Published 22 Aug 2017 in cs.CR and cs.LG

Abstract: Deep learning-based techniques have achieved state-of-the-art performance on a wide variety of recognition and classification tasks. However, these networks are typically computationally expensive to train, requiring weeks of computation on many GPUs; as a result, many users outsource the training procedure to the cloud or rely on pre-trained models that are then fine-tuned for a specific task. In this paper we show that outsourced training introduces new security risks: an adversary can create a maliciously trained network (a backdoored neural network, or a \emph{BadNet}) that has state-of-the-art performance on the user's training and validation samples, but behaves badly on specific attacker-chosen inputs. We first explore the properties of BadNets in a toy example, by creating a backdoored handwritten digit classifier. Next, we demonstrate backdoors in a more realistic scenario by creating a U.S. street sign classifier that identifies stop signs as speed limits when a special sticker is added to the stop sign; we then show in addition that the backdoor in our US street sign detector can persist even if the network is later retrained for another task and cause a drop in accuracy of {25}\% on average when the backdoor trigger is present. These results demonstrate that backdoors in neural networks are both powerful and---because the behavior of neural networks is difficult to explicate---stealthy. This work provides motivation for further research into techniques for verifying and inspecting neural networks, just as we have developed tools for verifying and debugging software.

Citations (1,610)

Summary

  • The paper reveals that maliciously modified neural networks (BadNets) maintain high accuracy on clean data while misclassifying attacker-chosen inputs.
  • It uses MNIST and traffic sign experiments to show that backdoor attacks remain effective even after transfer learning.
  • The findings emphasize the need for secure sourcing and robust integrity validation mechanisms in the ML model supply chain.

Identifying Vulnerabilities in Machine Learning Model Supply Chains: An Overview of "BadNets"

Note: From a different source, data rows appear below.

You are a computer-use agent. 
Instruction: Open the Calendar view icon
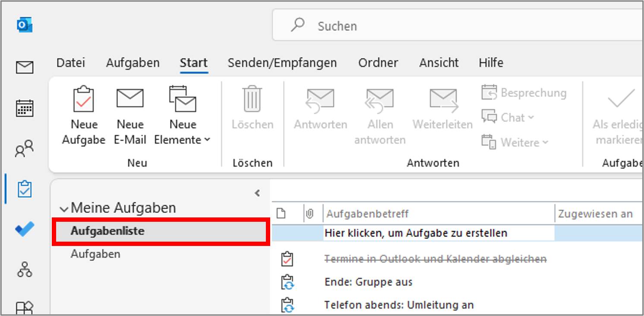[x=25, y=108]
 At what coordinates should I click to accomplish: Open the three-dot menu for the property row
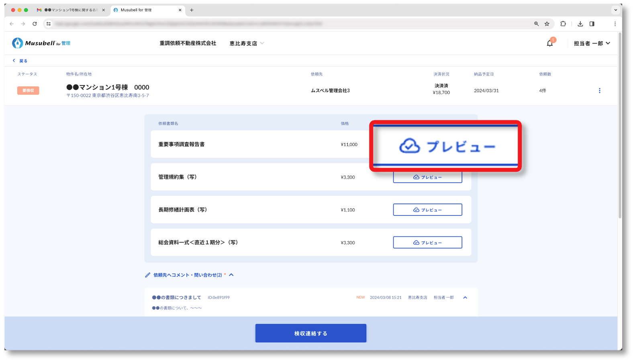pos(599,91)
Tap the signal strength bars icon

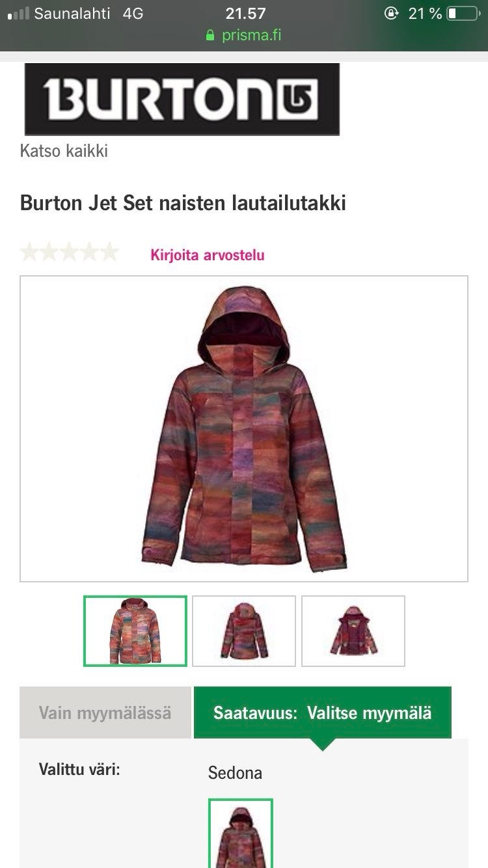[x=18, y=14]
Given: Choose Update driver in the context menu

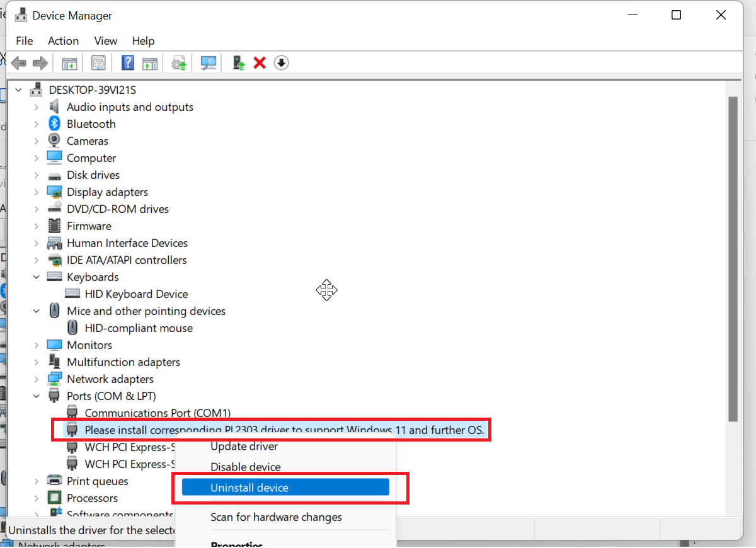Looking at the screenshot, I should pos(244,446).
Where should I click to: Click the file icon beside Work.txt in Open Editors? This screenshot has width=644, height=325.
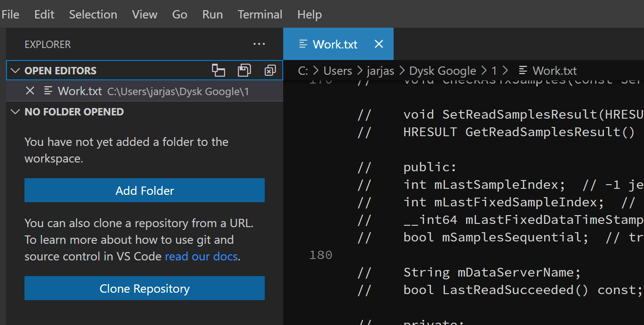pyautogui.click(x=48, y=91)
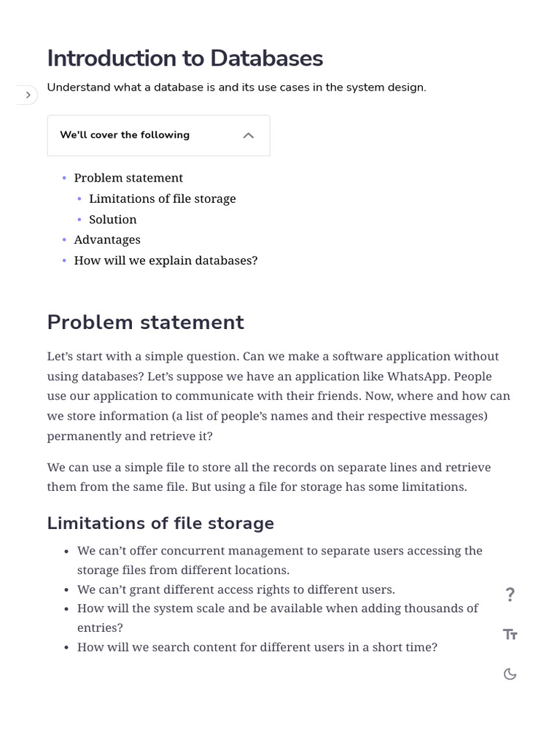Click the lesson subtitle about system design
The image size is (560, 747).
coord(237,88)
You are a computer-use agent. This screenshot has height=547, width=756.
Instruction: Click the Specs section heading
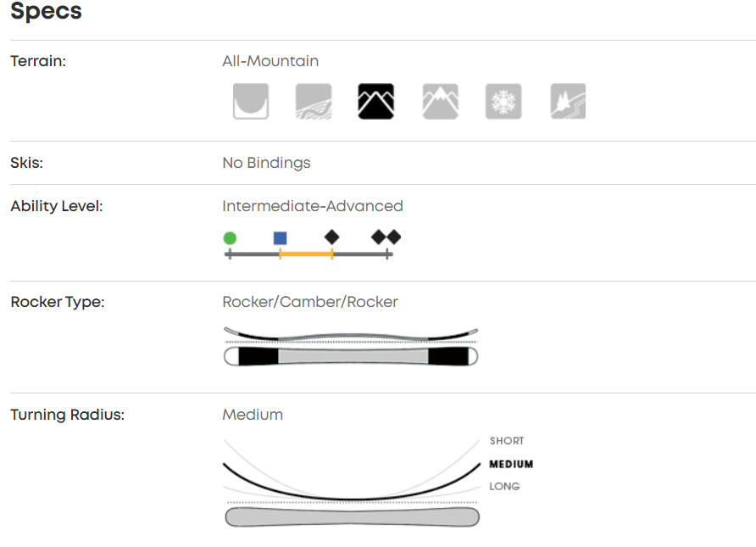click(47, 12)
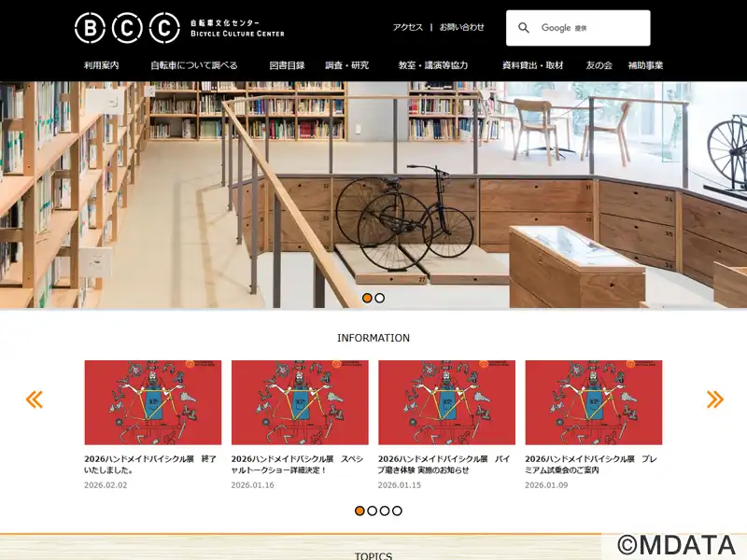Viewport: 747px width, 560px height.
Task: Expand the 調査・研究 menu
Action: [x=346, y=65]
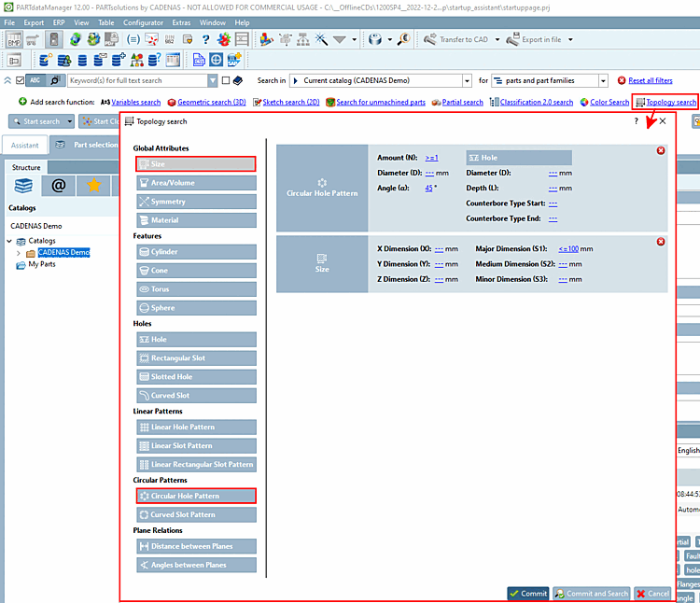Click the full text search keyword field
Image resolution: width=700 pixels, height=603 pixels.
[136, 81]
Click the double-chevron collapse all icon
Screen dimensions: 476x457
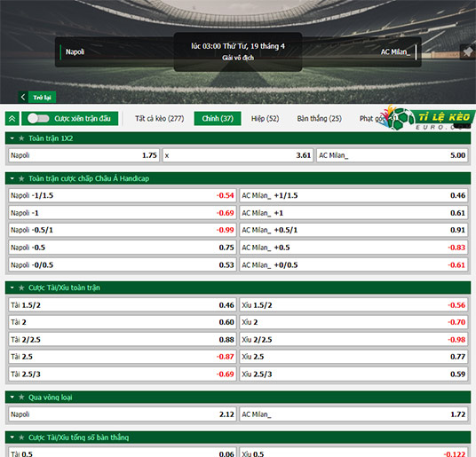click(12, 119)
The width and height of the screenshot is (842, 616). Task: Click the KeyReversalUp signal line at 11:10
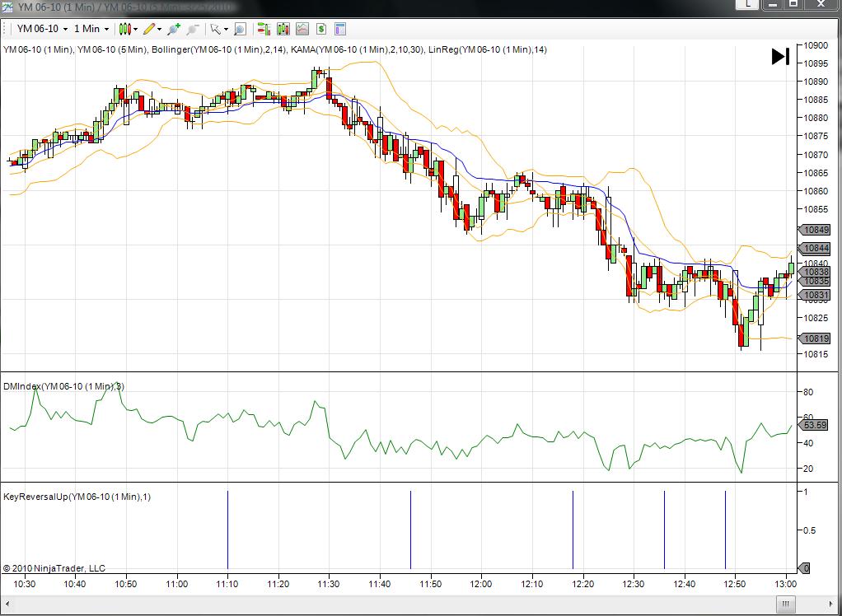227,529
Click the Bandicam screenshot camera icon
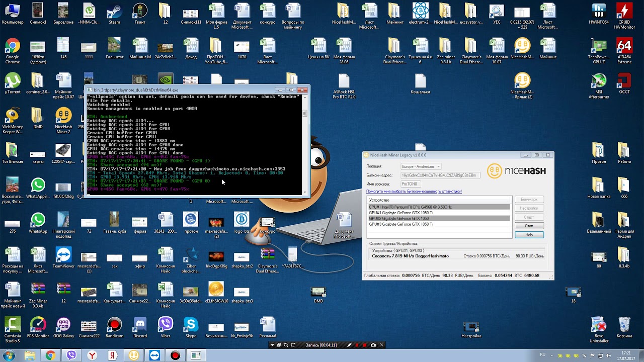The height and width of the screenshot is (362, 644). point(373,345)
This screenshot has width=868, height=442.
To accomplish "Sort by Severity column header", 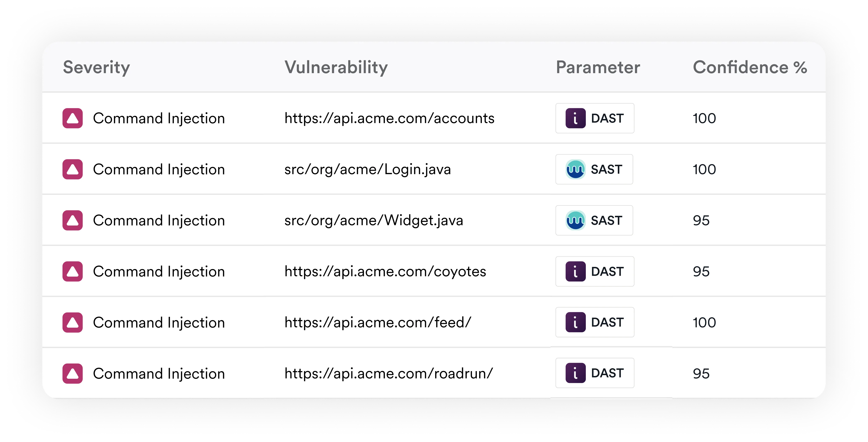I will click(x=96, y=67).
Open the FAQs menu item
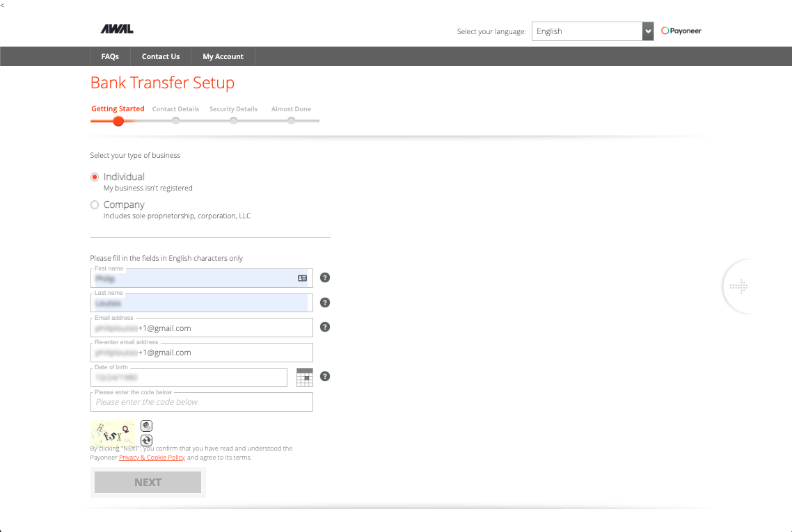Image resolution: width=792 pixels, height=532 pixels. [110, 56]
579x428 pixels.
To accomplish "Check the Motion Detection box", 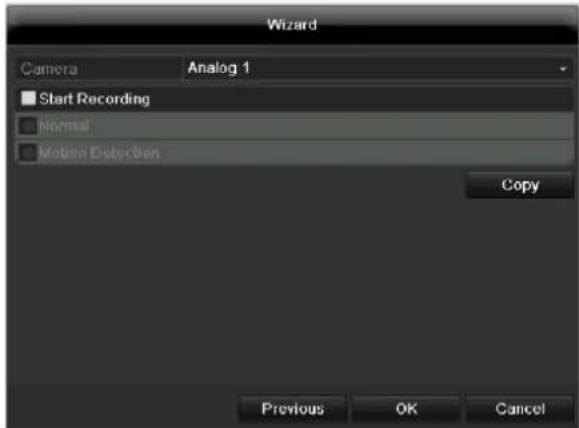I will point(28,152).

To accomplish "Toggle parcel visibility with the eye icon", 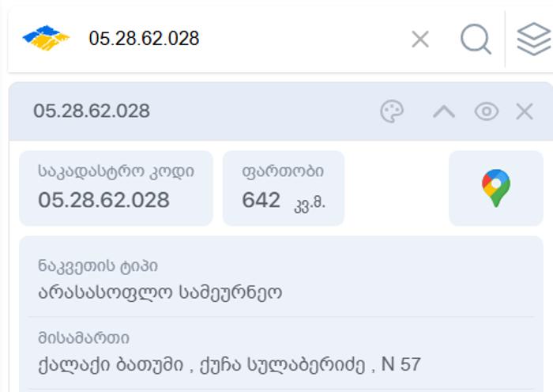I will pyautogui.click(x=487, y=111).
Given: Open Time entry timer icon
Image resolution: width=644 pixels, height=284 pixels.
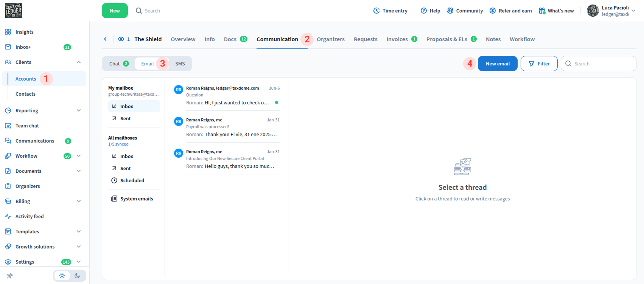Looking at the screenshot, I should tap(376, 11).
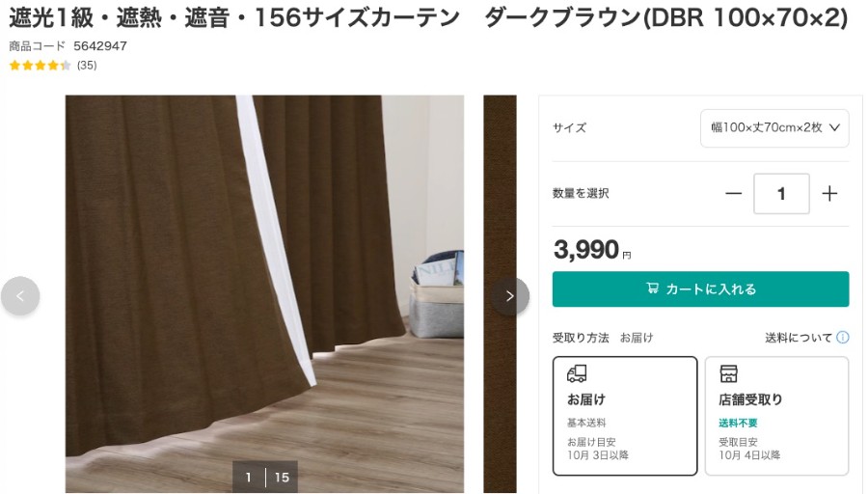Click the partially visible next curtain image
Screen dimensions: 868x494
pos(500,293)
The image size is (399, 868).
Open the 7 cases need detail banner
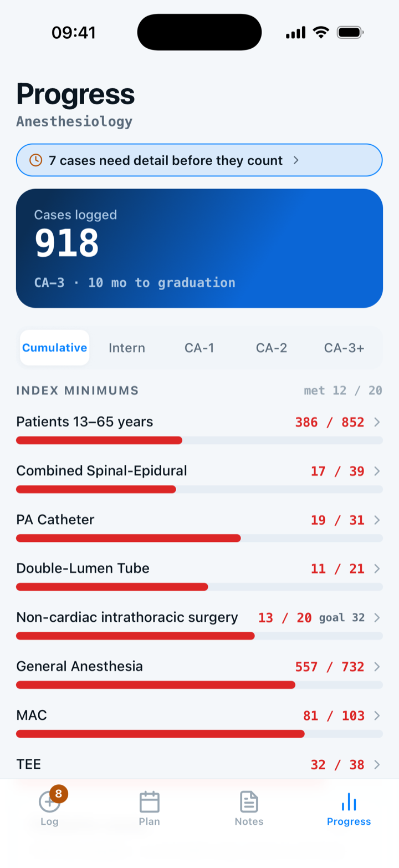(x=200, y=160)

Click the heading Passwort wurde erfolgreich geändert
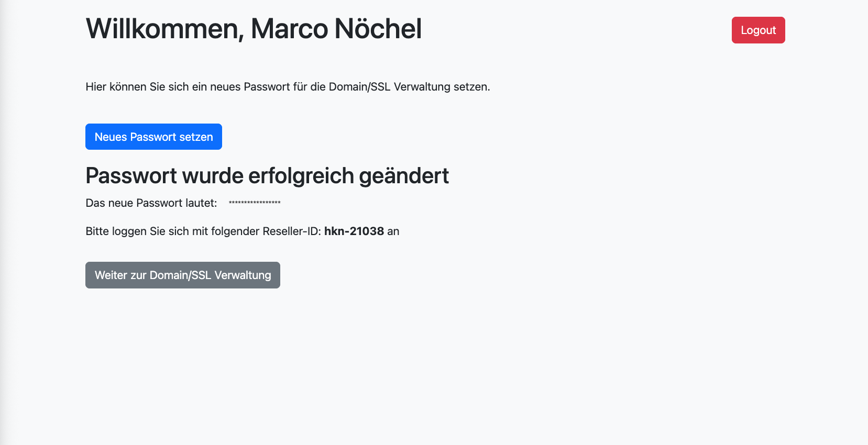(x=267, y=175)
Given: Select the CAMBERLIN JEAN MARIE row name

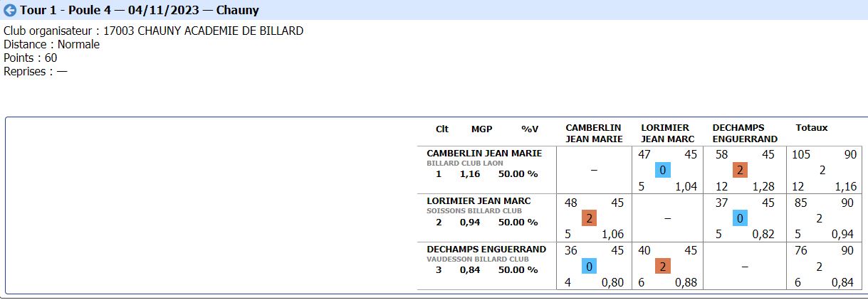Looking at the screenshot, I should (484, 153).
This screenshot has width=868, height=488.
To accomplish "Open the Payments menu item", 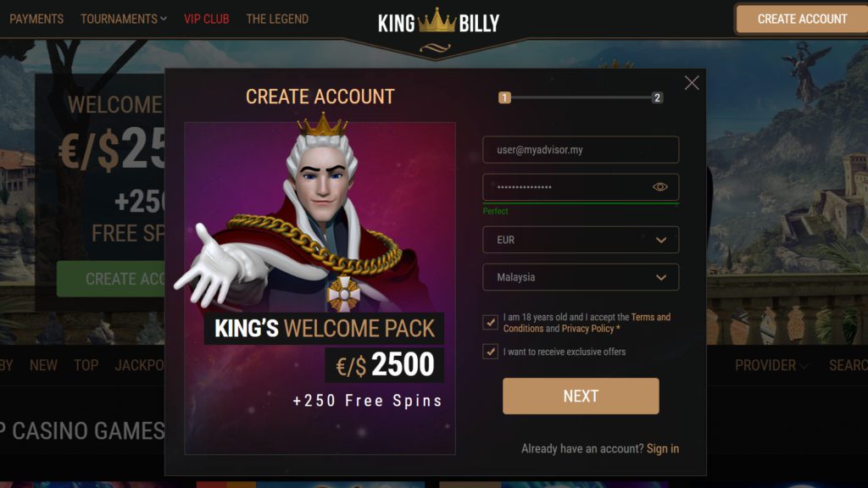I will pyautogui.click(x=36, y=19).
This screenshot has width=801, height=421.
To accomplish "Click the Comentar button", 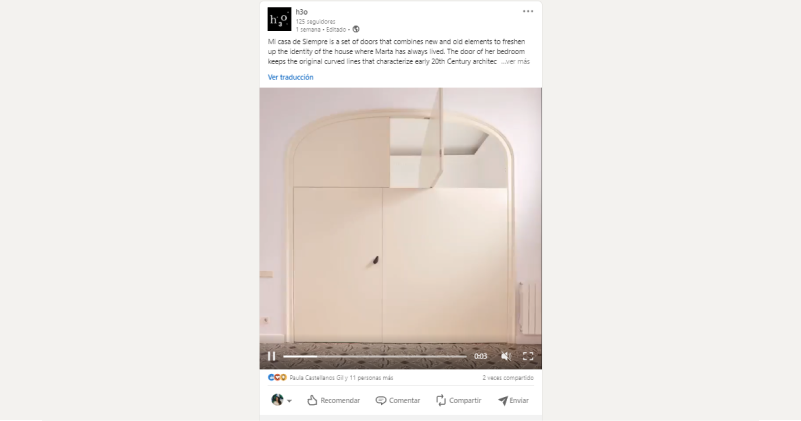I will pyautogui.click(x=397, y=401).
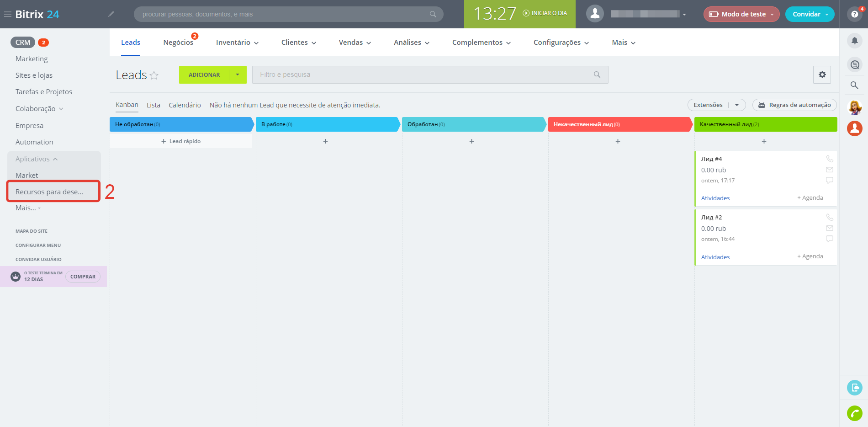Switch to the Lista view tab
Screen dimensions: 868x427
153,105
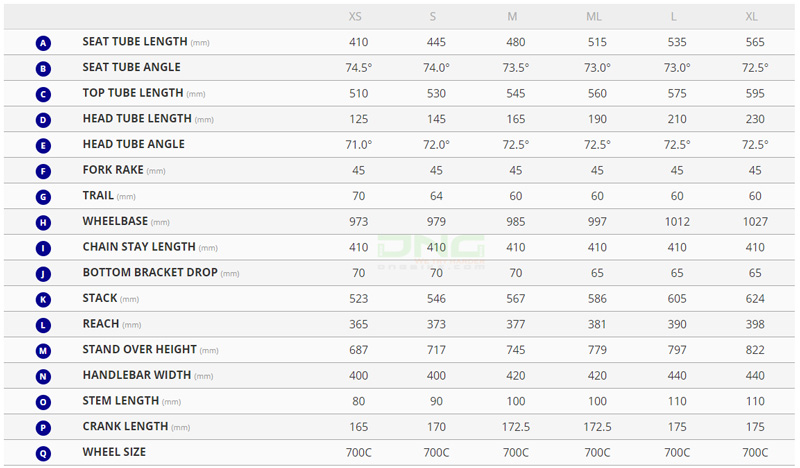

The paper "BadNets: Identifying Vulnerabilities in the Machine Learning Model Supply Chain" by Tianyu Gu, Brendan Dolan-Gavitt, and Siddharth Garg investigates the potentially serious security risks that arise from outsourcing the training of neural networks or using pre-trained models from third-party sources. The central theme of the paper revolves around the creation and identification of backdoored neural networks, referred to as "BadNets," and their impact on the integrity of machine learning systems.

The Problem Domain

Deep learning models have become the state-of-the-art for many tasks such as image recognition, speech processing, and autonomous driving. However, the computational cost associated with training these models often necessitates outsourcing this task to cloud providers or using models pre-trained by other entities, a practice known as Machine Learning as a Service (MLaaS) or through transfer learning. This, the paper argues, introduces new security threats.

Threat Model and Attack Scenarios

The paper presents two primary threat models: outsourced training attacks and transfer learning attacks.

  1. Outsourced Training Attack: In this scenario, a user outsources the training of their neural network to a potentially untrustworthy entity. A malicious trainer can provide a model that performs well on validation datasets but misbehaves on specific attacker-chosen inputs.
  2. Transfer Learning Attack: Here, a model is pre-trained on a different dataset and then fine-tuned to a new task by the user. If the pre-trained model contains a backdoor, the backdoor can survive the transfer learning process and compromise the integrity of the new model.

Experimental Validation

The authors conduct a series of experiments to validate their claims using two primary case studies: MNIST digit recognition and traffic sign detection.

MNIST Digit Recognition

The MNIST dataset is used as a toy example to demonstrate the feasibility of backdooring neural networks. The baseline model achieves high accuracy on clean inputs. The attack is implemented by poisoning a fraction of the training dataset with backdoored images. Results show that:

  • The validation accuracy on clean images remains high, even comparable to a non-backdoored model.
  • Backdoored images are reliably misclassified, fulfilling the attacker's objective.

Traffic Sign Detection

For a more realistic scenario, the authors employ the Faster-RCNN architecture to classify U.S. traffic signs. Backdoored images of stop signs are misclassified as speed limits. The paper demonstrates that:

  • The average accuracy on clean data remains high, enabling the backdoored model to pass validation tests.
  • Backdoored inputs show a significant drop in classification accuracy.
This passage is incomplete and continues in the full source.